El State of the Union se supone que es un informe. Una rendición de cuentas institucional ante el Congreso y ante el país sobre economía, seguridad y política exterior, entre otros temas.

Pero con Donald Trump, nunca es solo un informe. Es una puesta en escena.

Trump es político, sí. Pero antes que eso es showman, y lo practicó por muchos años entre el concurso Miss Universo y diversos programas de televisión. Domina algo que algunos subestiman: el poder no solo se argumenta, se dramatiza. Porque en política, quien mueve emociones, mueve voluntades.

Y el escenario del Congreso es, para él, un teatro perfecto.

Su entrada lo revela todo.

Los martillazos que ordenan el recinto resuenan. La voz protocolaria anuncia la entrada del presidente. El Congreso se pone de pie.

Entra sonriente, visiblemente satisfecho. Tiene toda la atención centrada en él. Las cámaras lo siguen.
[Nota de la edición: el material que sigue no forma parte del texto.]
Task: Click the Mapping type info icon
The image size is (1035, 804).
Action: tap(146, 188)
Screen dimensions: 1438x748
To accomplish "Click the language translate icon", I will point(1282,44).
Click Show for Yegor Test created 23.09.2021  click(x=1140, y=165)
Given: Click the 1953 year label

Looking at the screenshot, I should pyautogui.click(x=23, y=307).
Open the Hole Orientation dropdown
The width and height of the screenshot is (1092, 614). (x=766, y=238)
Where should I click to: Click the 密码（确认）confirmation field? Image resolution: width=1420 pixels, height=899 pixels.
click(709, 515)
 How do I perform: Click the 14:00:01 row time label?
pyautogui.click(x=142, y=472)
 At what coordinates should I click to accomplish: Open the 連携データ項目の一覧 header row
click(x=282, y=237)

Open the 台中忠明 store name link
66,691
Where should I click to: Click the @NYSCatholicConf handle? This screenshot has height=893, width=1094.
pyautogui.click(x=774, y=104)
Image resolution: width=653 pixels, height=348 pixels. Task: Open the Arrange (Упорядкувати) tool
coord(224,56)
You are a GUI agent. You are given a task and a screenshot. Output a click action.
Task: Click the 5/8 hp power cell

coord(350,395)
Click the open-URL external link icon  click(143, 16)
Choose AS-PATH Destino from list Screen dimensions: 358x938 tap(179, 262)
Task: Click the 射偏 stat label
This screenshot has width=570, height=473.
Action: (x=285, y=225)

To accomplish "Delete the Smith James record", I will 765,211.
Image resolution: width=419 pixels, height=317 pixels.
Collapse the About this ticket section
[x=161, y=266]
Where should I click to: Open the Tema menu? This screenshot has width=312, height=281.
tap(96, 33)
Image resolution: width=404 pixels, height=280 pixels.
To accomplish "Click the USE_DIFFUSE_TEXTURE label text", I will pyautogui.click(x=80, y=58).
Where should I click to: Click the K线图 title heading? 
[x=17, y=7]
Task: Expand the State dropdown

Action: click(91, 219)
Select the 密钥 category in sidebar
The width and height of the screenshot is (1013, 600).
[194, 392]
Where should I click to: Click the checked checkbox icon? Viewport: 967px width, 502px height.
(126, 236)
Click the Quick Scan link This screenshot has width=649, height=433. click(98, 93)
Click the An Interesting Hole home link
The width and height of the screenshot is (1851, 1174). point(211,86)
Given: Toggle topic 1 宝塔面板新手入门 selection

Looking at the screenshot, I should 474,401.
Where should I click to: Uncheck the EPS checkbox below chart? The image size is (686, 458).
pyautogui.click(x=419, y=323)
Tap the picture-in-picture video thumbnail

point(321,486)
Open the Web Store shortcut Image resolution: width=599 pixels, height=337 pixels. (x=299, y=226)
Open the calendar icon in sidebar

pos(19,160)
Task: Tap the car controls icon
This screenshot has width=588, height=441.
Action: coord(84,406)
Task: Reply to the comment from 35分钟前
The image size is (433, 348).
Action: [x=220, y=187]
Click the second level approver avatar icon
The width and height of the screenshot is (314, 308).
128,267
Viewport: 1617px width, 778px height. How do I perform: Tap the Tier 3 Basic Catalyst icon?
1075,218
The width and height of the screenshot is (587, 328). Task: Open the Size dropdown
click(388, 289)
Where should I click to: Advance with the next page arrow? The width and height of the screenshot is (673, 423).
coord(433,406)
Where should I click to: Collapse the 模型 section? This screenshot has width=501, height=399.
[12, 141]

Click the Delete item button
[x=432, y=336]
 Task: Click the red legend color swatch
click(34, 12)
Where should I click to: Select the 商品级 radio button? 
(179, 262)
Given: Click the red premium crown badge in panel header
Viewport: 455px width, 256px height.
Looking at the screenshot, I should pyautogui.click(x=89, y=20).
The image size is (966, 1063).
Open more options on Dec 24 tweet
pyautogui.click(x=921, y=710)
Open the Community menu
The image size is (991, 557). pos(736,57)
El recinto guarda expectativa.

Pero al comenzar a descender las escaleras, el gesto cambia.

Aparece el personaje. La mandíbula se aprieta. La mirada se fija, tensando los párpados, y se vuelve desafiante. El rostro pierde suavidad.

Es el tránsito del hombre al símbolo.

Esa tensión mandibular comunica contención, firmeza, control. La mirada sostenida envía otro mensaje: dominio.

En la nueva política mundial del “hombre fuerte” —donde podemos incluir a Putin o a Kim Jong-un— la estética del poder pasa por la dureza facial, la postura elevada y la demostración constante de fuerza.

En este contexto, la fuerza visual representa autoridad. Y la autoridad, control.

Trump habla de grandeza, pero sobre todo la escenifica.

Luego entra Melania.

Su transformación también comunica. Power suit gris de Dolce & Gabbana, hombros estructurados, camisa blanca impecable.

El gris institucionaliza.

La camisa blanca comunica pulcritud, claridad y control.

El conjunto neutraliza cualquier lectura sensual y la coloca en un registro ejecutivo.

Los hombros marcados proyectan estructura y poder.

Ha intentado distanciarse del arquetipo de primera dama como “mujer florero” para adoptar una imagen más activa.

Entró y sonrió de una manera más relajada que en otras ocasiones. Saludó a Barron, su hijo. Y tras los aplausos, después de unos segundos, saludó a Ivanka con protocolo medido.

No es casual tampoco la presencia del equipo de hockey de Estados Unidos que recientemente derrotó a Canadá.

En apariencia es un reconocimiento deportivo. En narrativa simbólica es otra cosa: victoria, rivalidad, competencia. Y la necesidad de un adversario claro. En este caso, Canadá.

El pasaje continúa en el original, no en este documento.